### TRY IT
Each record should reappear exactly in your answer, minus any picture.

### PROVIDED INFORMATION
■ ■ ■ ■ ■ ■ ■

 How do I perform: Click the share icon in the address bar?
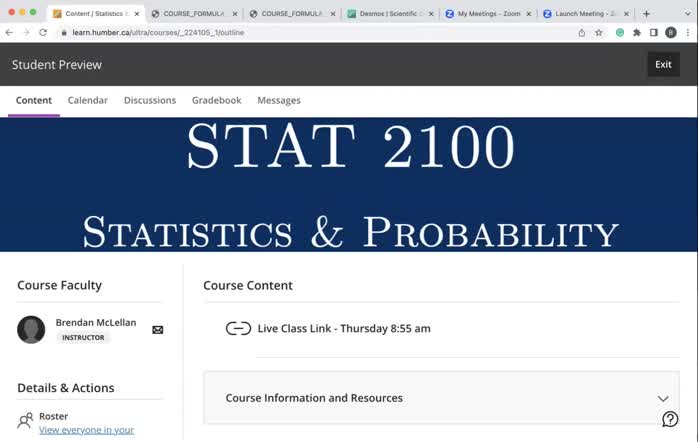(x=582, y=33)
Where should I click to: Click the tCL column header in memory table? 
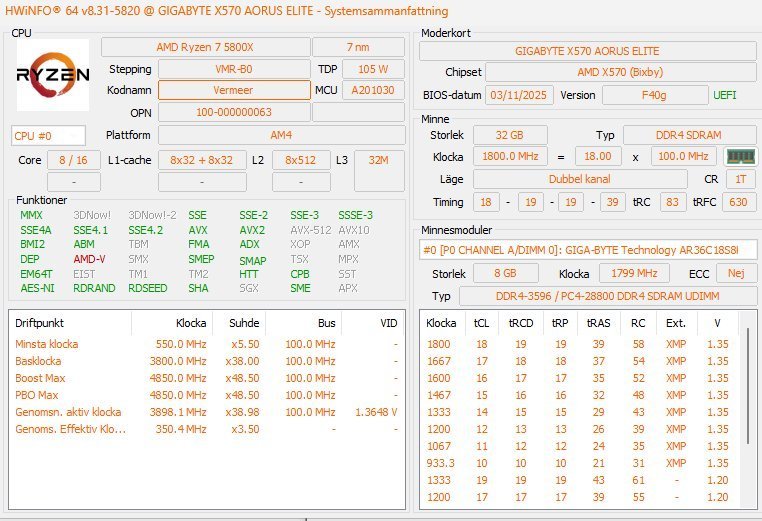(x=482, y=324)
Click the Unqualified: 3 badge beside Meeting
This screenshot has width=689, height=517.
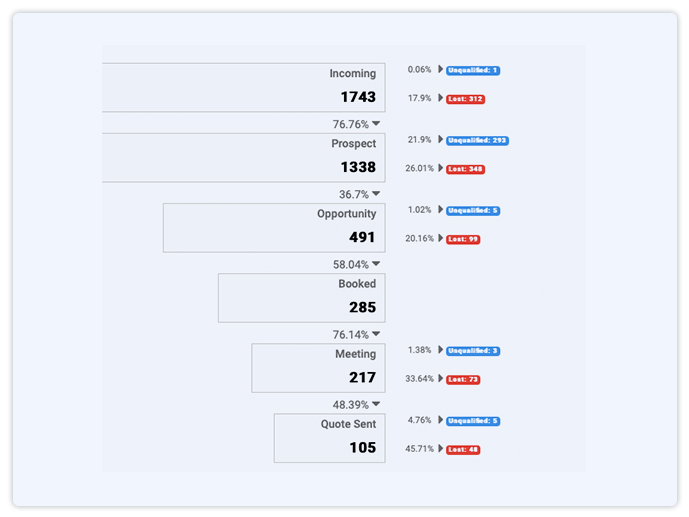click(473, 351)
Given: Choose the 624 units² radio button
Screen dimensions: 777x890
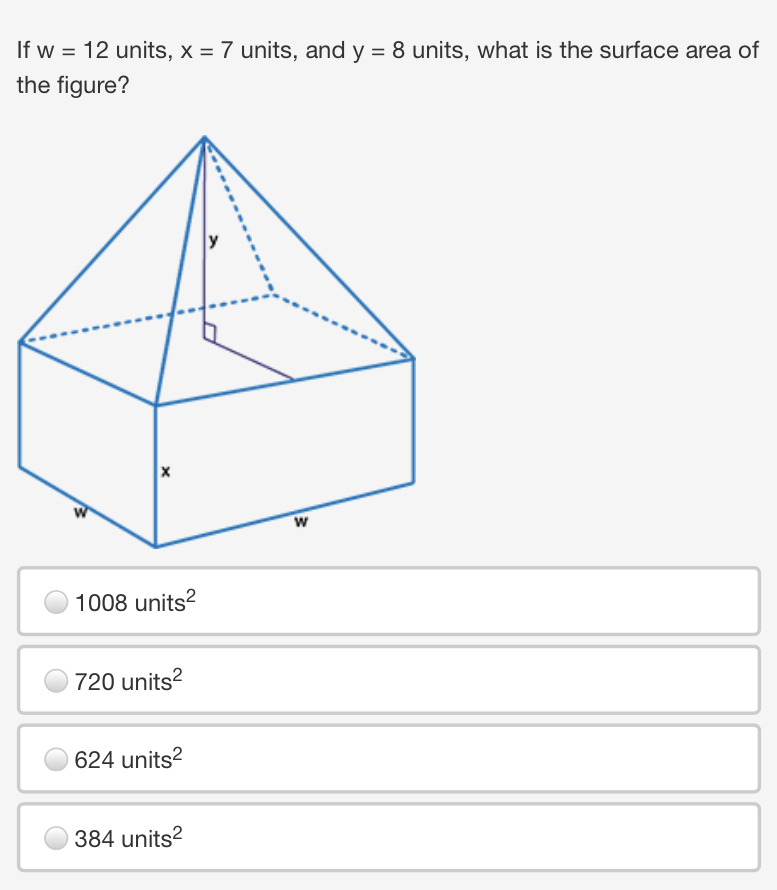Looking at the screenshot, I should pyautogui.click(x=57, y=760).
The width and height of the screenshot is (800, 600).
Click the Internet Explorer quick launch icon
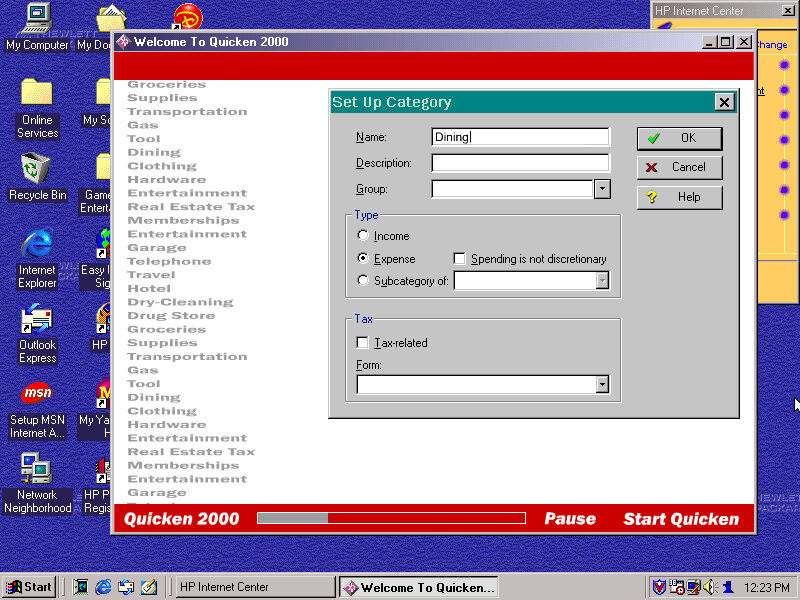(103, 587)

■ ■ ■ ■ ■ ■ ■

### WRITTEN SOLUTION
 How do I perform: Click the share icon in the address bar?
(x=582, y=33)
Where should I click to: Click the tCL column header in memory table? 
(x=482, y=324)
Click the Unqualified: 3 badge beside Meeting
This screenshot has width=689, height=517.
click(473, 351)
Given: Choose the 624 units² radio button
Screen dimensions: 777x890
Looking at the screenshot, I should pyautogui.click(x=57, y=760).
The width and height of the screenshot is (800, 600).
Click the Internet Explorer quick launch icon
(103, 587)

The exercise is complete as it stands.